Dataset rows

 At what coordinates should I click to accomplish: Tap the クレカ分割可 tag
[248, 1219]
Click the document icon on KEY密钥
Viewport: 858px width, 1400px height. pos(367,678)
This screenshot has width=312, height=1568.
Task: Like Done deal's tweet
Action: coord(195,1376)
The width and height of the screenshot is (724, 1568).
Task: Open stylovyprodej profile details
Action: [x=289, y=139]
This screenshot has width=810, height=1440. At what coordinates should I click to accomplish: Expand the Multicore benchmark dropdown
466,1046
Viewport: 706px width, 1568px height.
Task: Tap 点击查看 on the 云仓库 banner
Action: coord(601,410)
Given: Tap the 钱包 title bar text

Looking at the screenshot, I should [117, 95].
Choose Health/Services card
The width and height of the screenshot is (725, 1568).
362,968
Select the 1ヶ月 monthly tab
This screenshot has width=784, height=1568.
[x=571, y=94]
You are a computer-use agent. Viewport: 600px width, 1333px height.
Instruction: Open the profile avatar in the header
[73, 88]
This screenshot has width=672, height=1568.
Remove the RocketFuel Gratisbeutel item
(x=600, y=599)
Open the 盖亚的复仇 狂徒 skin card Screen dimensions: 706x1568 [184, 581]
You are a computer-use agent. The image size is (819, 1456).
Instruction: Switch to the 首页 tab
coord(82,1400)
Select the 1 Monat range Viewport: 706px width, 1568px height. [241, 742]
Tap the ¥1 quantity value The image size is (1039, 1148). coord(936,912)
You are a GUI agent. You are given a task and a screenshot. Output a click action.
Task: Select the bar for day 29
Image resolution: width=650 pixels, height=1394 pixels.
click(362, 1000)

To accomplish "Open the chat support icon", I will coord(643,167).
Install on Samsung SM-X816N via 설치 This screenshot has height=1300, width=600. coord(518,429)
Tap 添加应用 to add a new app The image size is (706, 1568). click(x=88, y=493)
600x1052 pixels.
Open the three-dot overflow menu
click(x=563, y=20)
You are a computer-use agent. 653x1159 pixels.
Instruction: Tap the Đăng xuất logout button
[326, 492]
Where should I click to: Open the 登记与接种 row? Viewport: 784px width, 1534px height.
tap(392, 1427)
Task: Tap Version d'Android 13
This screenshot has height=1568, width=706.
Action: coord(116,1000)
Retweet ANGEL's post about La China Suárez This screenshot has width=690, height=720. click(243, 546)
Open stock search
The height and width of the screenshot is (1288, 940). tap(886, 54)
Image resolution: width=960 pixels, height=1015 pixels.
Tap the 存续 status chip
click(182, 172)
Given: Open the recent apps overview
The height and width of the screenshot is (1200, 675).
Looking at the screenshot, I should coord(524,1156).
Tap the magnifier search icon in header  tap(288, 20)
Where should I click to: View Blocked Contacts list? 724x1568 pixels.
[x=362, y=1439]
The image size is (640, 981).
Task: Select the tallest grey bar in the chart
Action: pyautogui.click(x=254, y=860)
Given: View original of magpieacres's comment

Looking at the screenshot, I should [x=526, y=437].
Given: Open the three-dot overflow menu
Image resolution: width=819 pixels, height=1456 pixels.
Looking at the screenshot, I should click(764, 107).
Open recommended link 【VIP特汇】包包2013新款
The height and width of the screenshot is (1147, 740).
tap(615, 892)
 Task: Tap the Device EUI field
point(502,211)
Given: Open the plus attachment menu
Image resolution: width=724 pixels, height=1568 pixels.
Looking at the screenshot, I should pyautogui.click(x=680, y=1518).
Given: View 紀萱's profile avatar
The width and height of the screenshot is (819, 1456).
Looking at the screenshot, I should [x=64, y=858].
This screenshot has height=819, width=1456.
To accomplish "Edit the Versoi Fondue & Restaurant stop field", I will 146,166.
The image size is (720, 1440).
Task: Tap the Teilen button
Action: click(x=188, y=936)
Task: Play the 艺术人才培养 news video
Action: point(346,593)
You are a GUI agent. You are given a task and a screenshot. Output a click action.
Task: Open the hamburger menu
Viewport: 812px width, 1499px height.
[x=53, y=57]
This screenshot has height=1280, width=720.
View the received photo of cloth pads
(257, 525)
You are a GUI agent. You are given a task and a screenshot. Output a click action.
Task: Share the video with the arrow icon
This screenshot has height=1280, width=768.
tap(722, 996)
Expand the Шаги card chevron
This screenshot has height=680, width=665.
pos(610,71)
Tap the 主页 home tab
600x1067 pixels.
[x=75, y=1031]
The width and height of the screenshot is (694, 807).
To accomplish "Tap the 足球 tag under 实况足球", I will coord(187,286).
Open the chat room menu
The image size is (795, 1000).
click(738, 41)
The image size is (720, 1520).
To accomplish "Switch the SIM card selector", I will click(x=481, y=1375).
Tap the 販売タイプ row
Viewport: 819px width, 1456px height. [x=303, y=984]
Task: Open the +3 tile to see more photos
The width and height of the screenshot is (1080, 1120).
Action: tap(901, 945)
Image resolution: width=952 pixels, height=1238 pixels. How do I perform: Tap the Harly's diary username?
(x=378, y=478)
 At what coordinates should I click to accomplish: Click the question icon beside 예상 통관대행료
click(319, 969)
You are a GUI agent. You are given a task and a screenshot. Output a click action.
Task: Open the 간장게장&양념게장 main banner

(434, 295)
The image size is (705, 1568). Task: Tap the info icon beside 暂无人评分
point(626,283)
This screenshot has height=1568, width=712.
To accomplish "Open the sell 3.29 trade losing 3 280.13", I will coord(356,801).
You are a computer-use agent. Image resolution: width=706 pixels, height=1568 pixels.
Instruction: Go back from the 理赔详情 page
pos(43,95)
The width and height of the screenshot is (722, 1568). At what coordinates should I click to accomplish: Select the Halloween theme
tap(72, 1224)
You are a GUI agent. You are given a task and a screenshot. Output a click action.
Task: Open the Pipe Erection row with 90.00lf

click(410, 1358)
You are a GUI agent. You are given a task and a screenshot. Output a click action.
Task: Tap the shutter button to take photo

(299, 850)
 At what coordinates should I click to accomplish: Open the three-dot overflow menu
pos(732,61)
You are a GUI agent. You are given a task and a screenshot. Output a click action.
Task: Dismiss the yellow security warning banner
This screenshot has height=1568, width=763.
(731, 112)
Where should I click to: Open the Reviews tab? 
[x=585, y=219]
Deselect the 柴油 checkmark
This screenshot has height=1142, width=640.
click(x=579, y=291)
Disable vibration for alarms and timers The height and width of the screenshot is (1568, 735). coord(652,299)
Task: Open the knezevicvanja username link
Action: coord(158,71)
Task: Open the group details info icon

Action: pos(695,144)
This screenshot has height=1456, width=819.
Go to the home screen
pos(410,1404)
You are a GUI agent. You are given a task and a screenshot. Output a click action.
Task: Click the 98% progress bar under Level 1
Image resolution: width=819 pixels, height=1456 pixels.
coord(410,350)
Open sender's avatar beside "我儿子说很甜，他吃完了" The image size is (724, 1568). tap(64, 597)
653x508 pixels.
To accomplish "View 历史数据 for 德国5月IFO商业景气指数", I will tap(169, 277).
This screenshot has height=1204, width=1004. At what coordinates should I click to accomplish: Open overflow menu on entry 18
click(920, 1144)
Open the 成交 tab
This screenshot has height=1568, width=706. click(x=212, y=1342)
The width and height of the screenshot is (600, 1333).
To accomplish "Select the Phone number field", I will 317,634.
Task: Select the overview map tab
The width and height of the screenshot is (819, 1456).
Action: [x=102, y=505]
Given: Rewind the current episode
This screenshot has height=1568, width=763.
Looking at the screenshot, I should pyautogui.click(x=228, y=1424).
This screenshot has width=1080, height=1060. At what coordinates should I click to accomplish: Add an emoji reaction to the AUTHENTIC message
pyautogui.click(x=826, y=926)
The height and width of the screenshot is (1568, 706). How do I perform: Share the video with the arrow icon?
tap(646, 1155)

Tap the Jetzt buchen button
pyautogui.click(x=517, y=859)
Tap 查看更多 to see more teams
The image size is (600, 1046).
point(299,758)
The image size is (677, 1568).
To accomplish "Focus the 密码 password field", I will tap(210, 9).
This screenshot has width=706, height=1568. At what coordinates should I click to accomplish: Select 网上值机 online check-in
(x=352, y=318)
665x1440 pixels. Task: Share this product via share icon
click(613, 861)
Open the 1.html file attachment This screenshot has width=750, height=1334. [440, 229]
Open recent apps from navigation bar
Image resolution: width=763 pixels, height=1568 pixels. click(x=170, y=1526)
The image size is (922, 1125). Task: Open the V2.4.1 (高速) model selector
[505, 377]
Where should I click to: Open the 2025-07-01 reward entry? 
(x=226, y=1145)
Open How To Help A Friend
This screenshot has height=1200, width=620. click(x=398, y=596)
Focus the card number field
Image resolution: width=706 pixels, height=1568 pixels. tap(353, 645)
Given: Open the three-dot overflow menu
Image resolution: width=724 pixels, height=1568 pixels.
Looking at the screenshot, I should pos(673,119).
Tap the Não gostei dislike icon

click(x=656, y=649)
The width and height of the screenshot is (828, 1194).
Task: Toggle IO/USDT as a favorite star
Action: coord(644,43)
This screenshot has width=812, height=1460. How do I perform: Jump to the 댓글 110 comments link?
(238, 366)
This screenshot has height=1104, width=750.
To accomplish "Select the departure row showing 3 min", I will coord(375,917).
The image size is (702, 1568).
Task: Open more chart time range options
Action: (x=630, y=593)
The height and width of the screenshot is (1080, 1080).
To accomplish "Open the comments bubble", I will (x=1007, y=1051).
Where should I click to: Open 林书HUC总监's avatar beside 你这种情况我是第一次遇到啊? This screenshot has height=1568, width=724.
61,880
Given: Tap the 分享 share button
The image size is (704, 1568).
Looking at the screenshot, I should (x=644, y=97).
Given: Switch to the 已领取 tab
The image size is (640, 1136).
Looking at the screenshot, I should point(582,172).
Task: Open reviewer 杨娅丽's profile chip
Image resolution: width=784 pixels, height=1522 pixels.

#### [Exercise]
Please format the lines from the one containing "The image size is (720, 1520)." up to and including the one containing "Action: tap(901, 945)" as a JSON list of strings, one string per line, with blank lines left out.

#### [Problem solution]
[
  "The image size is (720, 1520).",
  "To accomplish \"Switch the SIM card selector\", I will click(x=481, y=1375).",
  "Tap the 販売タイプ row",
  "Viewport: 819px width, 1456px height. [x=303, y=984]",
  "Task: Open the +3 tile to see more photos",
  "The width and height of the screenshot is (1080, 1120).",
  "Action: tap(901, 945)"
]